The AI commands use large language models to generate Rocky models from natural language, detect and reconcile schema changes against declared intent, explain existing model logic, and generate test assertions. These commands require an AI provider to be configured.
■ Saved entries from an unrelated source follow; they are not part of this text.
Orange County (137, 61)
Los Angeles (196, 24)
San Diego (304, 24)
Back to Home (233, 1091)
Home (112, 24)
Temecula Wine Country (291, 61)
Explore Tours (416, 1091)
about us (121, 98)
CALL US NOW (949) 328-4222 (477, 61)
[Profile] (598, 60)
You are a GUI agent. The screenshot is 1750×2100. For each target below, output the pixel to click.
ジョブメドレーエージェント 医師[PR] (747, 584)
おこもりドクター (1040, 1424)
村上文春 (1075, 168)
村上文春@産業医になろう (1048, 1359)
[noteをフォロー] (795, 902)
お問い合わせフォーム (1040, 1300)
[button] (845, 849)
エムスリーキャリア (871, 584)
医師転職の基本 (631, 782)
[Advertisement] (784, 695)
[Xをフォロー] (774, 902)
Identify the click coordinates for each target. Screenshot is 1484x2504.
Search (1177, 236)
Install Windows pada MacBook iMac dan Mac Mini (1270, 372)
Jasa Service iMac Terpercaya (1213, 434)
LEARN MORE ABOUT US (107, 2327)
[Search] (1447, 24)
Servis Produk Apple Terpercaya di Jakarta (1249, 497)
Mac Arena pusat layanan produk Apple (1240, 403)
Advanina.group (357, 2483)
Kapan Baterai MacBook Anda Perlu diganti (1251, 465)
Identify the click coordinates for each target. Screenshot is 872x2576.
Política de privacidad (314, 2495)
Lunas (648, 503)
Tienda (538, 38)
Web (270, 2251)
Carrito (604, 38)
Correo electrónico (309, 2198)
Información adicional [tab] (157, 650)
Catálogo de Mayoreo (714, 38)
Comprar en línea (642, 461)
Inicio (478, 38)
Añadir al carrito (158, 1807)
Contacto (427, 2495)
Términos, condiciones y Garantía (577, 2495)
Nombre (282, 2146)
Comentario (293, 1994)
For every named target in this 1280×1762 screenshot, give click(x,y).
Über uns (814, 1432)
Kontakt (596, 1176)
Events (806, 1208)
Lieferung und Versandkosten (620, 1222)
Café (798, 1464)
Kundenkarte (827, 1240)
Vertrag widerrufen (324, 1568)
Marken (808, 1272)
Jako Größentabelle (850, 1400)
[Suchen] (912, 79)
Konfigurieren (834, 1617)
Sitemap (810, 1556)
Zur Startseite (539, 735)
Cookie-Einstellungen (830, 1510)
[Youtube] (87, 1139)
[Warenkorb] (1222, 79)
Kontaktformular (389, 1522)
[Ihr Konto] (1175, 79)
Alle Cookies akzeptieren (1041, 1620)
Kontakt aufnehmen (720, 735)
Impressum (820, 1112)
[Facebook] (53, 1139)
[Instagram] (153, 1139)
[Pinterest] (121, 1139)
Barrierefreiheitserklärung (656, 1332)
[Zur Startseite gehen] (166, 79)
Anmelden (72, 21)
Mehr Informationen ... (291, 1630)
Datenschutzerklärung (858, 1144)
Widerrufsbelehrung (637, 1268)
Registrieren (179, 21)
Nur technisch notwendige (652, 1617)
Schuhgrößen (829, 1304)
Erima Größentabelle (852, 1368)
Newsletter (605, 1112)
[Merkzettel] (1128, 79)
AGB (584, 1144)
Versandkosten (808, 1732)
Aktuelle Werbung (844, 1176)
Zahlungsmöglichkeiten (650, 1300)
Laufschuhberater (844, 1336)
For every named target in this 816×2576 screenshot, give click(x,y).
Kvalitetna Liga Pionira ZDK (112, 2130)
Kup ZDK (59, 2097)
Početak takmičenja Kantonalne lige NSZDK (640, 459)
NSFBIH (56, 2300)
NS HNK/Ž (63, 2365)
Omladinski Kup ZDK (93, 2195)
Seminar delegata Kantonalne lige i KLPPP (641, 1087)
Generate a model from a natural language description. Produces a complete Rocky model (SQL + TOML sidecar) or raw SQL.

Terminal window
rocky ai <intent> [flags]
ArgumentTypeDefaultDescription
intentstring(required)Natural language description of the model to generate.
FlagTypeDefaultDescription
--format <FORMAT>stringOutput format: rocky (SQL + TOML) or sql (raw SQL only).

Generate a revenue model:

Terminal window
rocky ai "monthly revenue by customer, joining orders and refunds"
{
"version": "0.1.0",
"command": "ai",
"model": {
"name": "fct_monthly_revenue_by_customer",
"sql": "SELECT\n o.customer_id,\n DATE_TRUNC('month', o.order_date) AS revenue_month,\n SUM(o.total_amount) - COALESCE(SUM(r.refund_amount), 0) AS net_revenue\nFROM {{ ref('stg_orders') }} o\nLEFT JOIN {{ ref('stg_refunds') }} r\n ON o.order_id = r.order_id\nGROUP BY 1, 2",
"config": {
"materialized": "table",
"description": "Monthly net revenue per customer after refunds"
}
}
}

Generate raw SQL only:

Terminal window
rocky ai "top 10 customers by lifetime value" --format sql
SELECT
customer_id,
SUM(total_amount) AS lifetime_value,
COUNT(DISTINCT order_id) AS total_orders,
MIN(order_date) AS first_order,
MAX(order_date) AS last_order
FROM {{ ref('stg_orders') }}
GROUP BY customer_id
ORDER BY lifetime_value DESC
LIMIT 10

Generate a full Rocky model:

Terminal window
rocky ai "daily active users from events table" --format rocky

Detect schema changes in upstream sources and propose intent-guided model updates. Compares the current state of source schemas against what models expect and suggests SQL modifications that preserve each model’s declared intent.

Terminal window
rocky ai-sync [flags]
FlagTypeDefaultDescription
--applyboolfalseApply proposed changes (default: dry run).
--model <NAME>stringFilter to a specific model.
--with-intentboolfalseOnly show models that have intent metadata.
--models <PATH>stringmodelsModels directory.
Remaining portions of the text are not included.